What to do | An exact, complete copy of the entries below is required, minus any pictures.

• • • • • • •

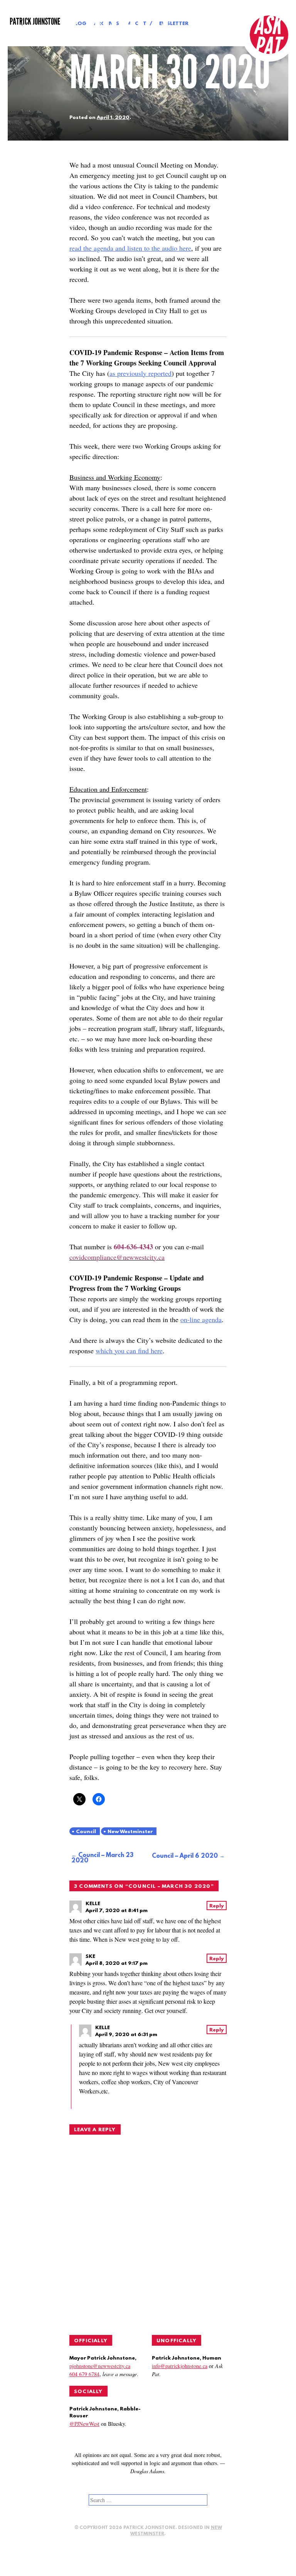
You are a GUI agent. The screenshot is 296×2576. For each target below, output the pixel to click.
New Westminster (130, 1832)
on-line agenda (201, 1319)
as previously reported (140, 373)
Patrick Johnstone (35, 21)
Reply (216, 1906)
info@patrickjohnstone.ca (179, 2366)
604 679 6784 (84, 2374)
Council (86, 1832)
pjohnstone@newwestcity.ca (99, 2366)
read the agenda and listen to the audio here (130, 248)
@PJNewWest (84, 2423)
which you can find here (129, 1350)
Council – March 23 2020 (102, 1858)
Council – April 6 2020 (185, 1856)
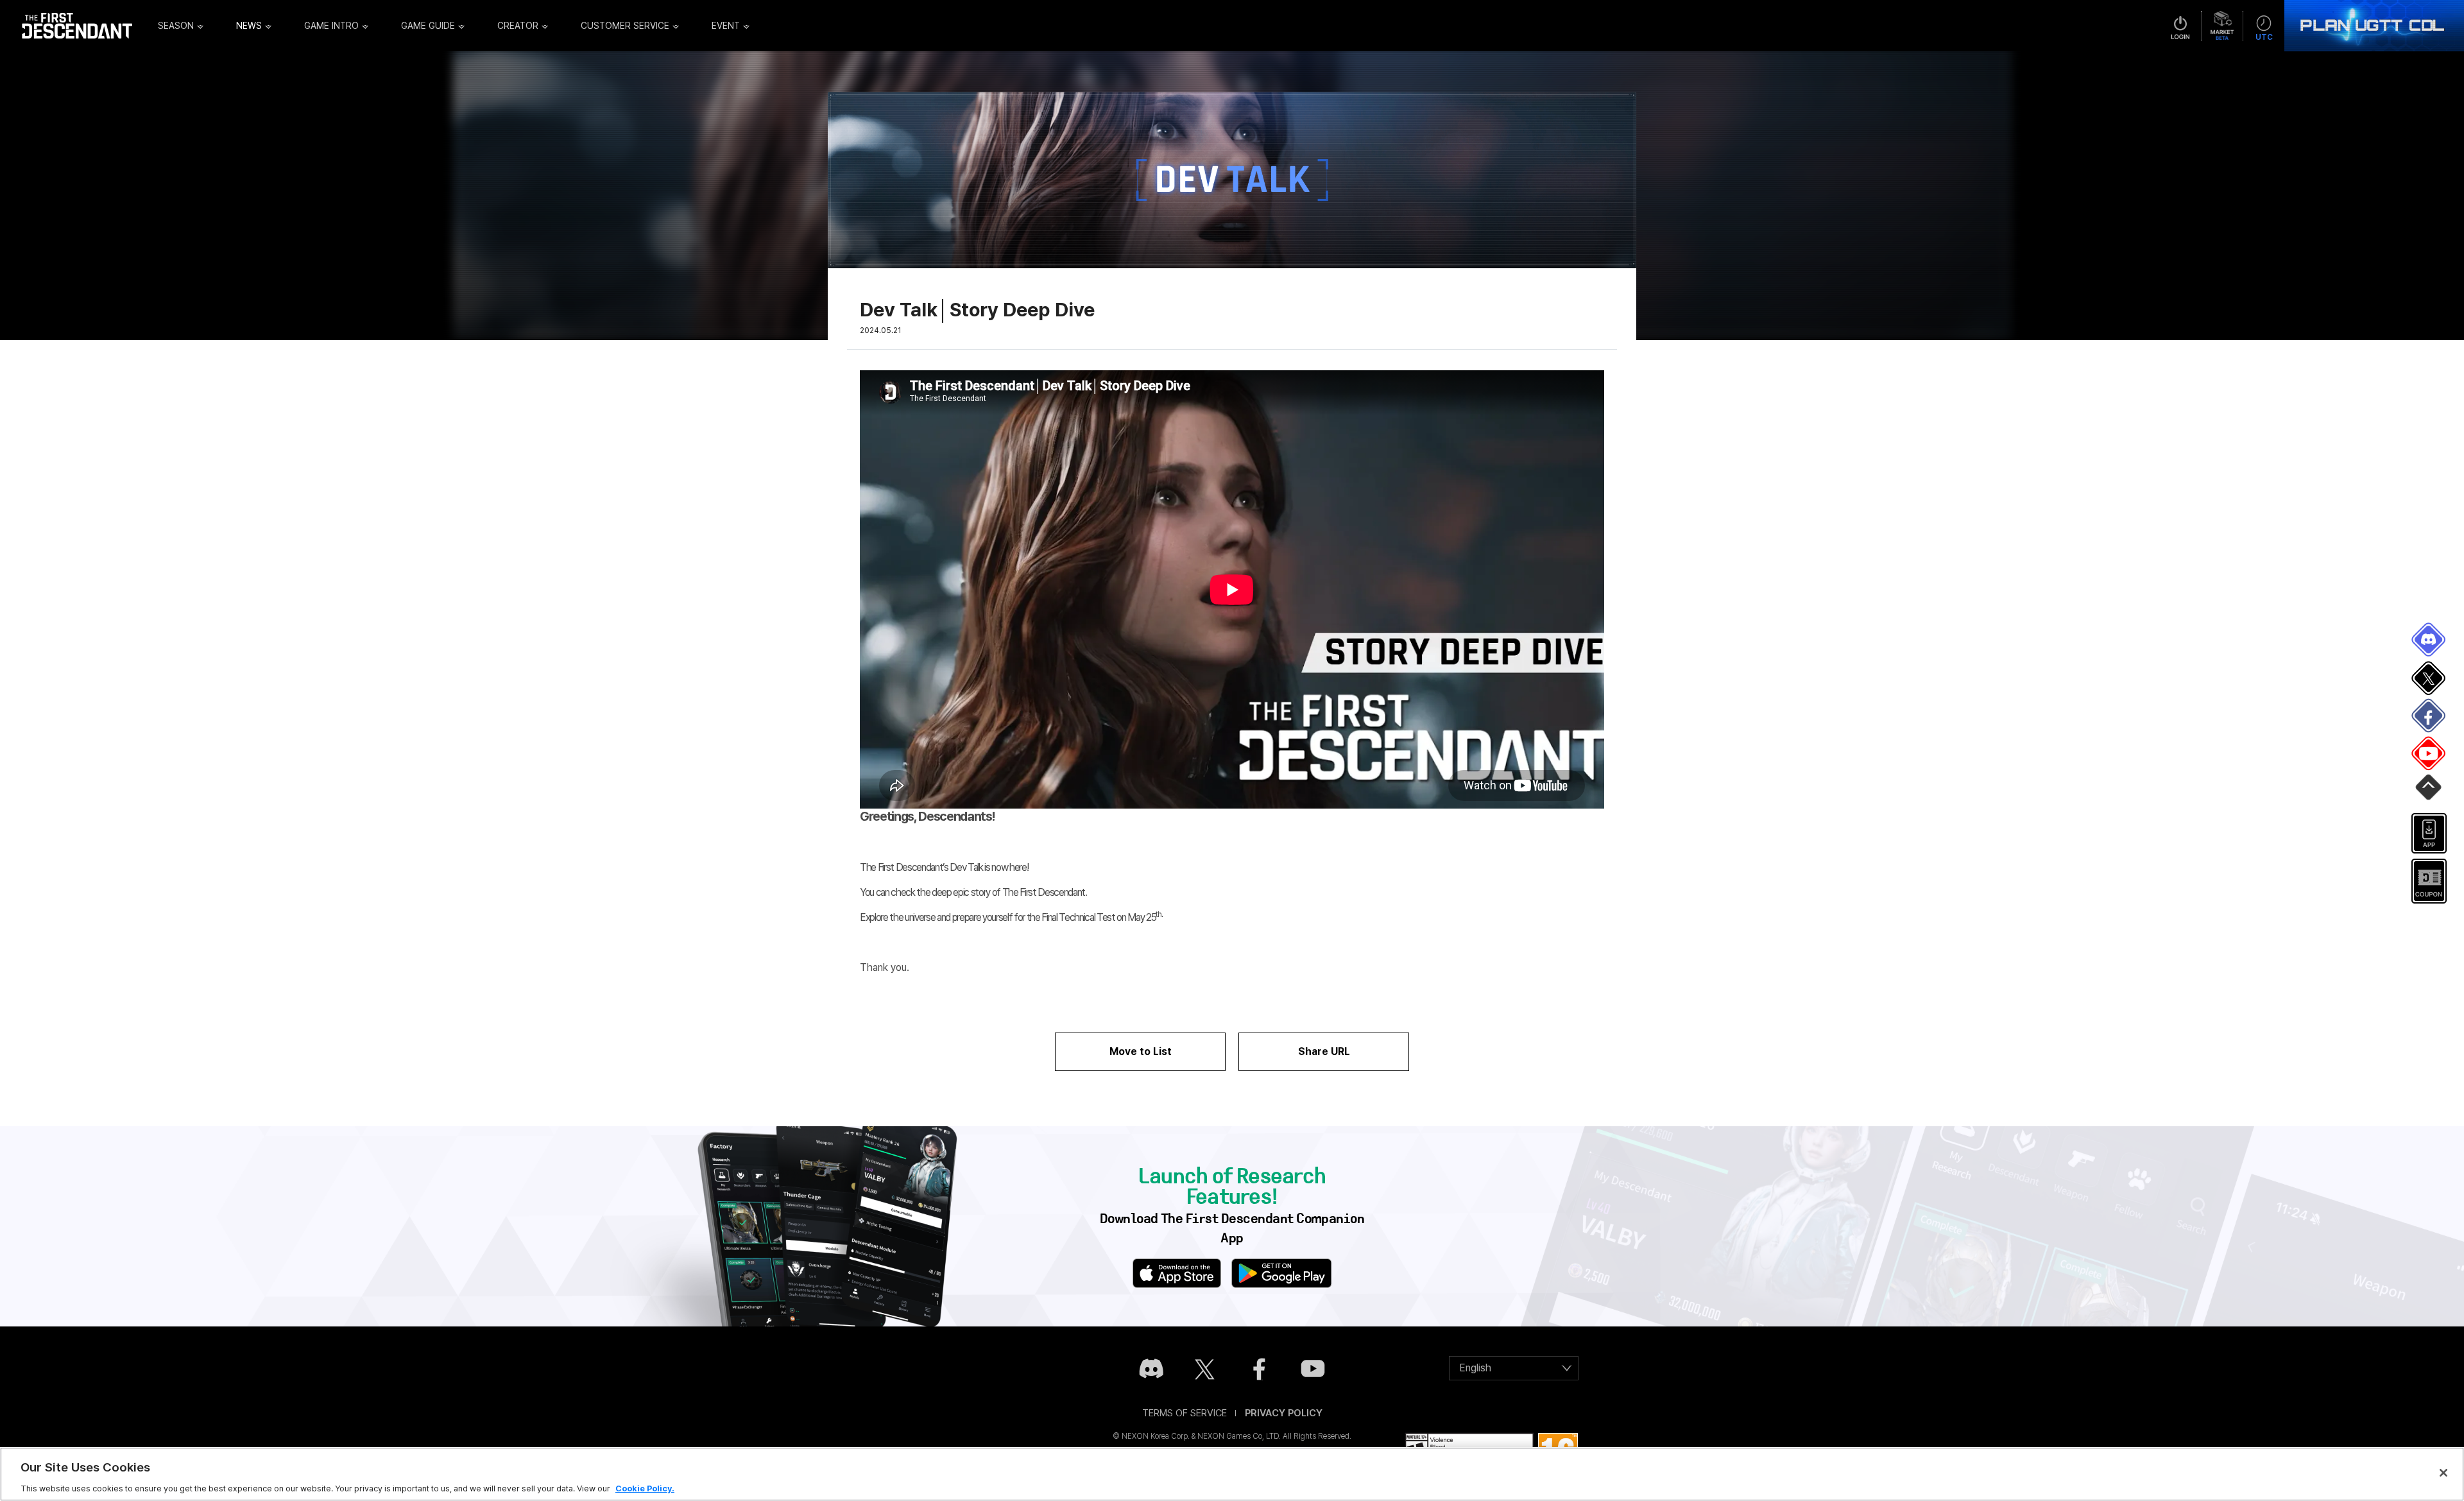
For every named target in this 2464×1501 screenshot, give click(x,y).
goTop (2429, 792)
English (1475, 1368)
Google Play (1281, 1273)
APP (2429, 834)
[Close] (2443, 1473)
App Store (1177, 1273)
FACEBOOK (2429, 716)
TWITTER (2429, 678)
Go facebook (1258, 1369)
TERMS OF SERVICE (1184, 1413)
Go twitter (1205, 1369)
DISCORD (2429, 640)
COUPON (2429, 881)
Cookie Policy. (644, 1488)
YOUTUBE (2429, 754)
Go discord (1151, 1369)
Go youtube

• • • • • • •

Finished exercise |
You are a GUI agent. The screenshot is 296×2576. For each target below, output the pixel to click.
New Westminster (130, 1832)
on-line agenda (201, 1319)
as previously reported (140, 373)
Patrick Johnstone (35, 21)
Reply (216, 1906)
info@patrickjohnstone.ca (179, 2366)
604 679 6784 (84, 2374)
Council (86, 1832)
pjohnstone@newwestcity.ca (99, 2366)
read the agenda and listen to the audio here (130, 248)
@PJNewWest (84, 2423)
which you can find here (129, 1350)
Council – March 23 2020 (102, 1858)
Council – April 6 2020 (185, 1856)
For every named target in this 2464×1501 screenshot, give click(x,y).
goTop (2429, 792)
English (1475, 1368)
Google Play (1281, 1273)
APP (2429, 834)
[Close] (2443, 1473)
App Store (1177, 1273)
FACEBOOK (2429, 716)
TWITTER (2429, 678)
Go facebook (1258, 1369)
TERMS OF SERVICE (1184, 1413)
Go twitter (1205, 1369)
DISCORD (2429, 640)
COUPON (2429, 881)
Cookie Policy. (644, 1488)
YOUTUBE (2429, 754)
Go discord (1151, 1369)
Go youtube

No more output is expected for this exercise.